The Federal High Court in Abuja, on Thursday, ordered the Department of State Services to grant the detained leader of the Indigenous People of Biafra, Nnamdi Kanu, access to doctors of choice.
Justice Binta Nyako, who made the order on Thursday, ruled that objections by the DSS to Kanu’s prayer lacked merit, adding that the detainee was constitutionally entitled to access both his medical records and his doctors.
In a suit marked FHC/ABJ/CS/2341/2022, filed by his team of lawyers, led by Mike Ozekhome, (SAN), Kanu had applied for an order of mandamus, compelling the security agency to allow him access to his private physicians, to conduct an independent examination to determine his actual state of health.
He prayed for “an order of this honourable court granting leave to the applicant to apply for judicial review in the form of an order of mandamus, compelling the respondents to avail the applicant with all his medical records, from June 29, 2021, till date” which had earlier been ordered by Justice Nyako on October 21, 2021.

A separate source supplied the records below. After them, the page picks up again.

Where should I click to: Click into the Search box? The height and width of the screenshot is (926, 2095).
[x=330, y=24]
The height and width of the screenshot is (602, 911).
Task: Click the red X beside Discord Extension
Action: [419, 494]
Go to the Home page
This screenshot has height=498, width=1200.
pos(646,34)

He said the DSS had repeatedly denied him access to medical doctors of his choice to independently examine him, “contrary to the order of the court made on October 21, 2021 and the express provisions of Section 7 of the Anti-Torture Act, 2017.”
Some of the medical records requested include admission records, medical and clinical notes, nursing notes, observation charts and documentation during treatment or stay-in-hospital, laboratory test results, pharmaceutical records, radiological scans, images and reports, blood transfusion records, physiotherapy and rehabilitative treatment records, clinical findings, as well as diagnosis and treatment prescribed records.
Justice Nyako, in her judgment, held that the DSS should not interfere with Kanu’s right to gain access to his medical records.
The court also held that the requested medical examination of Kanu outside the facility of the DSS would be supervised by his team of medical doctors and that the reports should be sealed for security purposes.
“On the whole, this application succeeds and is hereby granted,” Justice Nyako held, having dismissed objections by the counsel for the DSS, A.M. Danlami, challenging the jurisdiction of the court to grant the request.
Reacting to the judgment, Ozekhome commended Justice Nyako’s “courage and godliness” in her judgment, adding that the earlier judgment of the court striking out eight counts, and the seven counts by the Appeal Court, had now become a case study in the legal practice.